**Deskripsi Latihan**
Jawablah pertanyaan berikut berdasarkan teks tentang perlawanan terhadap Belanda di Martapura di bawah ini.
1. Pada tanggal berapa serangan umum terhadap Martapura direncanakan?
2. Di sungai mana mayat-mayat pasukan Belanda dihanyutkan?
3. Kapal perang apa yang dikirim Residen untuk membantu?

Dalam perundingan itu disepakati rencana akan melakukan serangan umum terhadap
kota Martapura. Para penghulu dan alim ulama akan mengerahkan seluruh rakyat
melakukan jihad perang sambil mengusir Belanda dari bumi Banjar.
Serangan umum ini direncanakan
dilakukan pada tanggal 20 Juni 1861, tetapi rencana itu bocor ke tangan
Belanda. Oleh karena itu sebelum tanggal 20 Juni Belanda secara tiba-tiba
menyerang benteng Gunung Pamaton tempat pertahanan Sultan Hidayatullah.
Serangan Belanda itu dapat digagalkan dengan banyak membawa korban di pihak
Belanda. Sementara itu di kampung Kiram, tidak jauh dari Gunung Pamaton dan di
daerah Banyu Irang, Pambakal Intal dan pasukan Tumenggung Gumar telah berhasil
menghancurkan kekuatan Kopral Neyeelie. Mayat-mayat pasukan Belanda ini
dihanyutkan di sungai Pasiraman. Pambakal Intal berhasil menguasai senjata
serdadu Belanda ini.
Untuk menghadapi serangan umum
terhadap Martapura ini Assisten Residen Mayor Koch yang merangkap menjadi
Panglima di daerah Martapura meminta bantuan kepada Residen Gustave Verspijck di
Banjarmasin.
Residen segera mengirimkan bantuan dengan mengirimkan kapal perang Van Os
yang mengangkut meriam dan perlengkapan perang lainnya. Serangan selanjutnya
dilakukan oleh Mayor Koch secara besar-besaran terhadap benteng Gunung Pamaton,
mendahului rencana serangan umum terhadap Martapura oleh rakyat yang bocor ke
pihak Belanda. Rakyat seluruh daerah Martapura dan sekitarnya bangkit melakukan
serangan sehingga hampir di seluruh pelosok terjadi pertempuran. Pertempuran
terjadi pula di Kuala Tambangan.

**Informasi yang Diberikan**
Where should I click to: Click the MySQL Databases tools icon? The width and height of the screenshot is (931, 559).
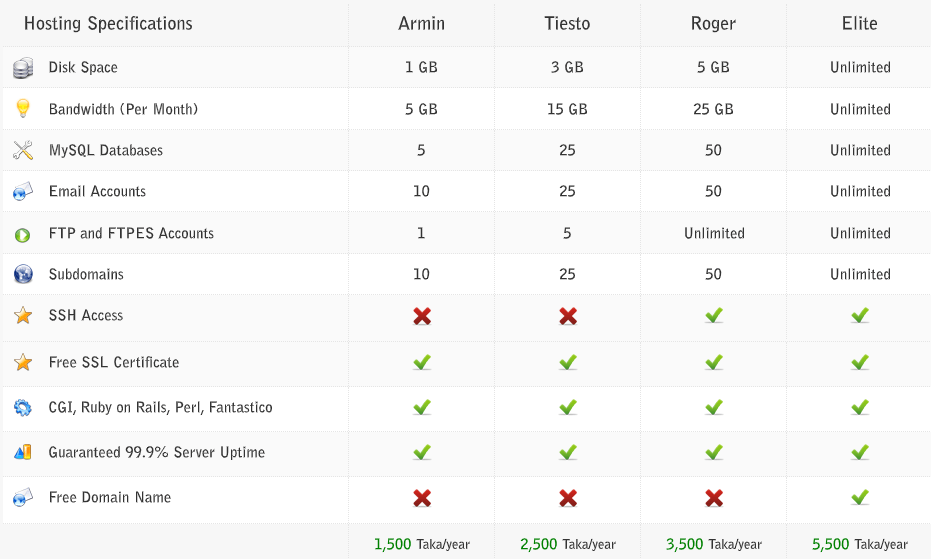click(23, 150)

**Jawaban**
1. Tanggal 20 Juni 1861.
2. Sungai Pasiraman.
3. Kapal perang Van Os.